Nuclear plant for Poland
20 May 2019
Poland is moving forward with plans to build its first nuclear power station.
The country’s energy minister, Krzystof Tchórzewski, said the government expects to complete the plant by 2033, which will be located in the Pomerania region in the northwest of the country.
The facility will have a capacity of between 1.0 and 1.5 GW.
According to a draft energy policy document, released by the Ministry of Energy last November, the government plans to have six reactors operational by 2043, generating between 6 and 9 GW. This would account for some 10% of the country’s current electricity usage.
The exact location of the first plant has not yet been selected, but Tchórzewski said, “The communities living there have been preparing themselves for the construction, they visited nuclear power plants abroad, thus, in a manner of speaking, we have received social consent to start building.”

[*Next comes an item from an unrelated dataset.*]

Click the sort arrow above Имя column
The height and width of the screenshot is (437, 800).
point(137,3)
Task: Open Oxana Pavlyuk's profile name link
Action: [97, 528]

PGE EJ1 – a subsidiary of the state-owned energy group Polska Grupa Energetyczna – was established following the approval of Poland’s nuclear programme in 2014, and will carry out the work on the plant.
The company has already reportedly carried out “localisation and environmental studies” in at least three likely locations in Pomerania.
Speaking at November’s World Nuclear Spotlight Poland conference in Warsaw, Tchórzewski said energy needs and climate issues have been incorporated into the government’s new energy policy, which “forces us to cut the share of hard coal in the production of energy”.